The path to recognition of robot-human marriage is likely to be equally, if not more, lengthy, torturous, and contested. But as the court emphasized at the close of its opinion in Obergefell, the issue comes down to the “fundamental right” of a person in a free society to choose the nature of the relationships and lifestyle they choose to pursue, providing they do not unreasonably harm others in exercising their choices. Robot-human marriage is not about robot rights; it is about the right of a human to choose to marry a robot.

Once the “due process” language of the Constitution is turned into a blank canvas on which any ideologue may paint whatever picture she chooses, there is simply no way to limit how bizarre the picture may become. The great allure of this methodology is when the painting happens to be one we find personally attractive. But in all cases, the end result is the same. The rights of the people to decide matters for themselves are erased.

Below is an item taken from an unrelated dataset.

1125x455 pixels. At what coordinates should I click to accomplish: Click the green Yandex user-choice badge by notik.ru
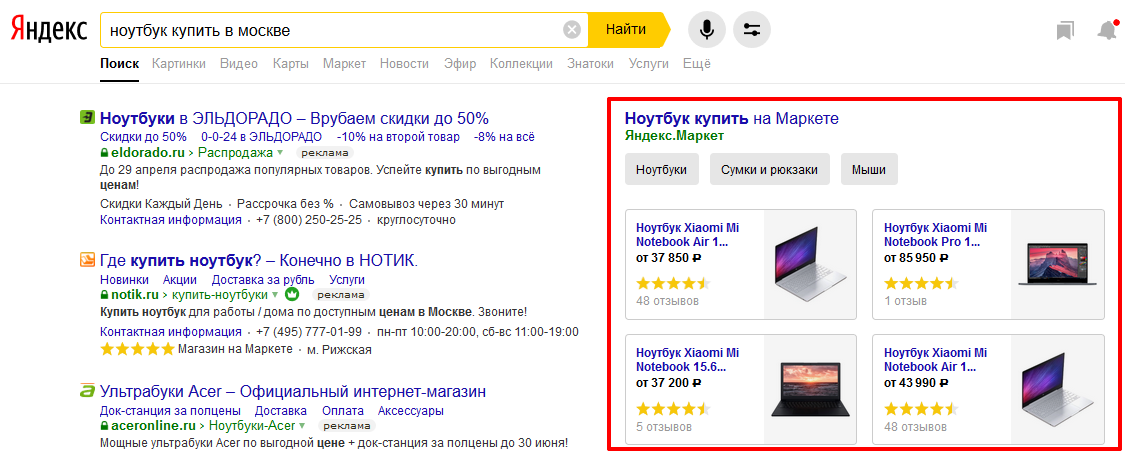292,294
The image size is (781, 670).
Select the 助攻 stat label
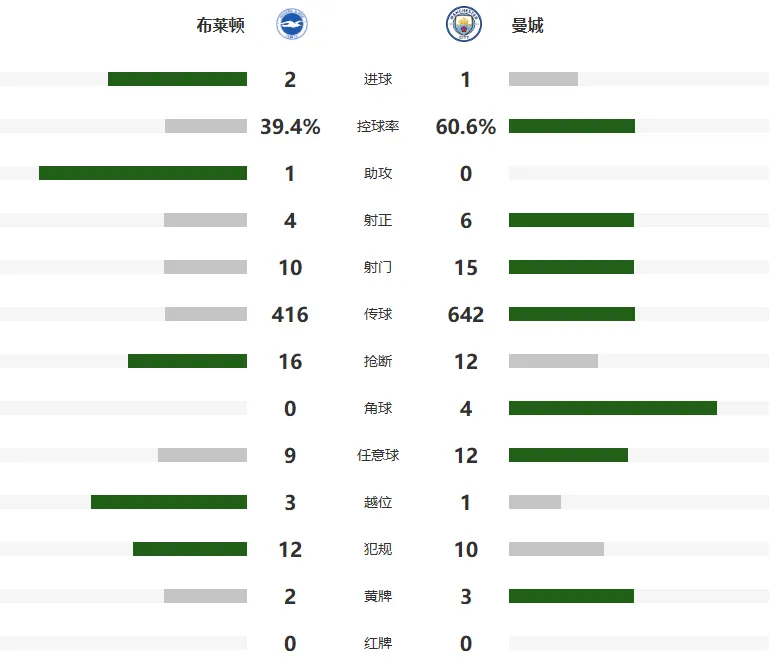pos(378,173)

This just isn’t my take. A couple of years ago, one LGBT author and activist made this comment and prediction on the Court’s consideration of the Defense of Marriage Act:

The court would either have to contradict itself on states’ rights, or boldly go where no court has gone before on gay rights. Remember, the courts which have held DOMA unconstitutional have done so because marriage is a matter for the states, not the feds. But if there’s a federal right to marriage, obviously that isn’t true. See the contradiction? The only way out would be for the court to find that the Equal Protection Clause alone invalidates not only DOMA but also every state law and constitutional amendment restricting marriage. This may be what some advocates want, but it is farther than any court has dared to go, farther than Justice Kennedy’s jurisprudence on gay rights suggests he will go, and, I daresay, farther than we should go. These aren’t just statutes we’re talking about—these are state constitutional amendments, supported by huge majorities in the reddest states.

Two years later, the Court dared to do just what this author said it shouldn’t – except it used substantive due process as the means of justification.

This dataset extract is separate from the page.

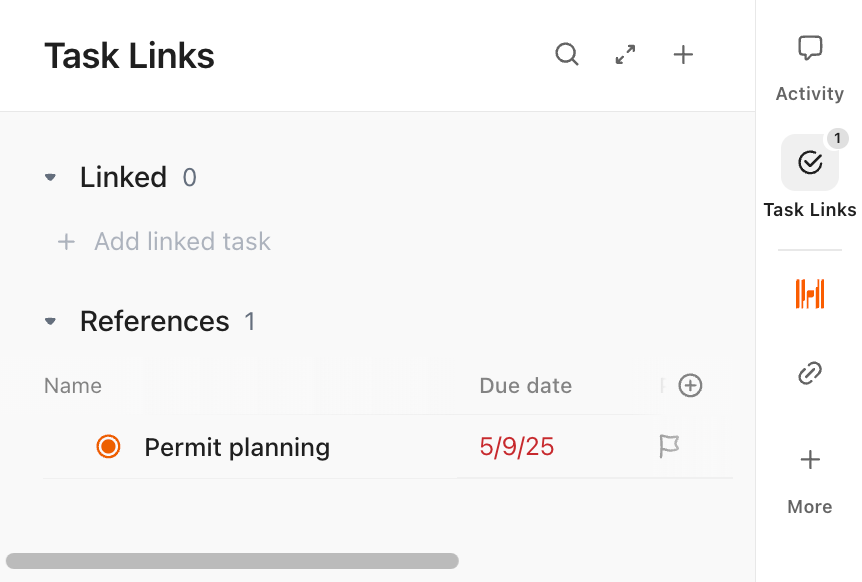Click the plus-in-circle icon near Due date column
The image size is (862, 582).
click(x=690, y=385)
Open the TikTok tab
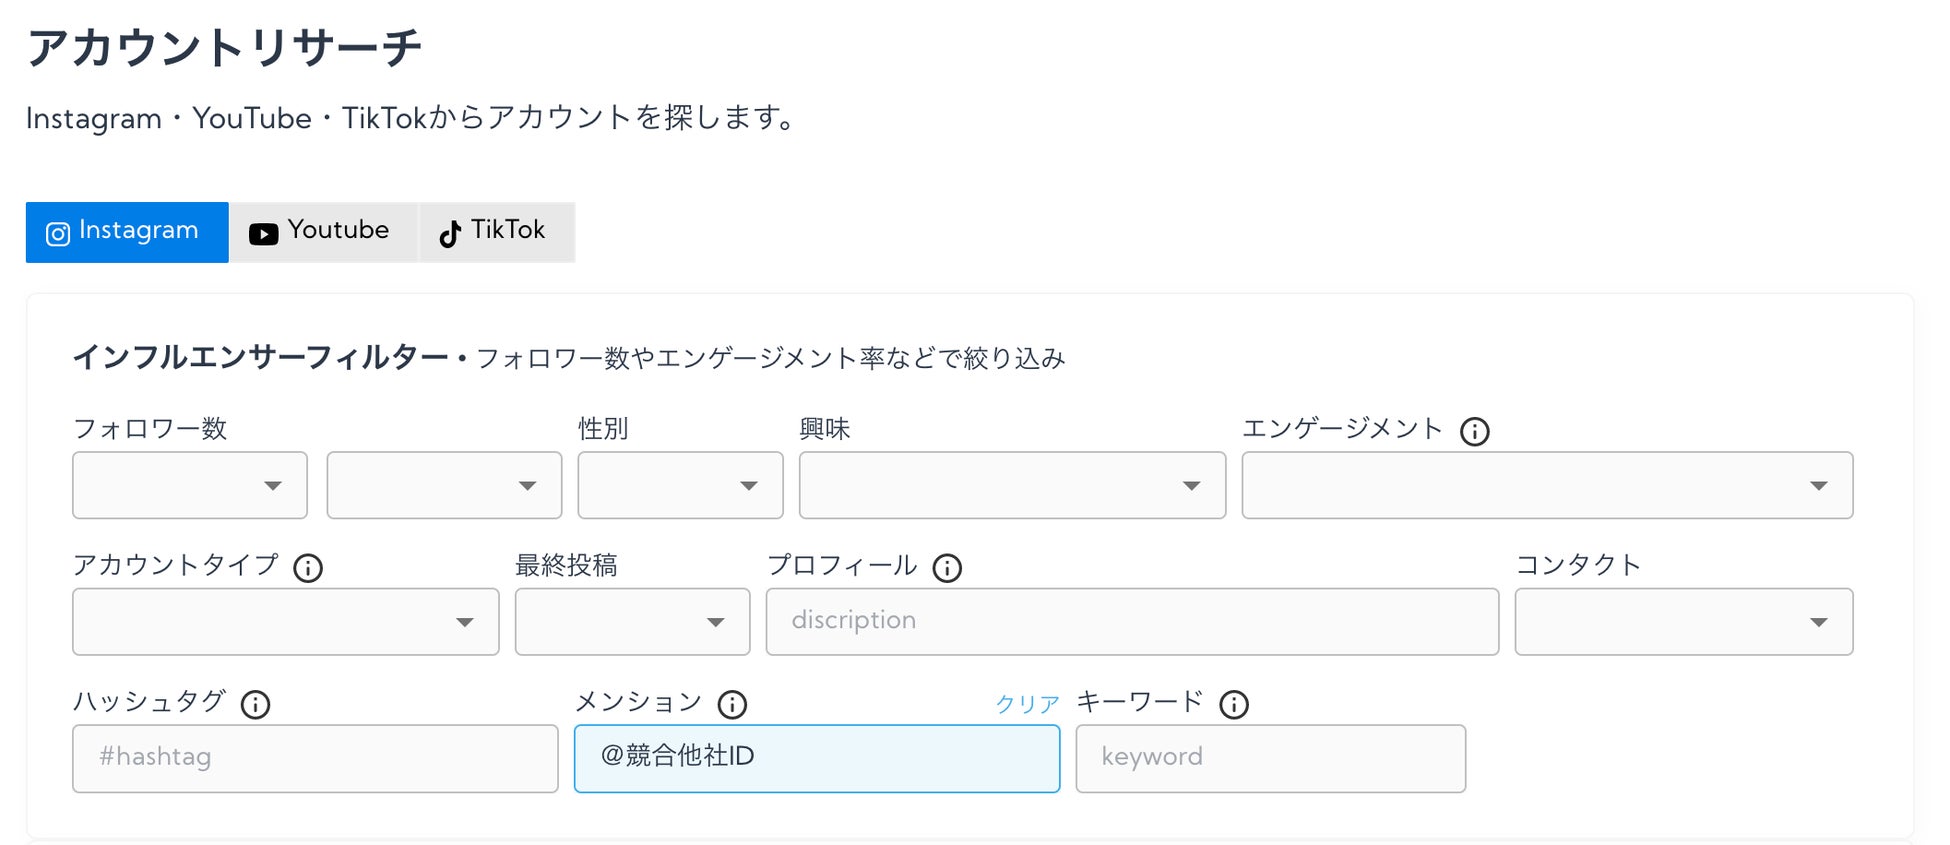 click(x=496, y=232)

In our system of government, the Court has the right to strike down laws it deems unconstitutional. But in our system of government, a decision of the Court is not the final word on a matter. A decision can be overturned, and that is a good thing, because the Court can get things wrong. The Court was wrong in Dred Scott – wrong in Lochner – and those decisions were eventually overturned. I understand why many of my friends celebrated the decision of the Court this summer, but my concern is that most of those celebrating do not understand that (to paraphrase a favorite philosopher ) what the Court gives with its left hand it takes away with its far left hand. Yes, the Court gave those who desire to marry a person of the same sex the right to do so – but it did this at the cost of denying all Americans the right specifically granted by the Tenth Amendment to decide this question for themselves.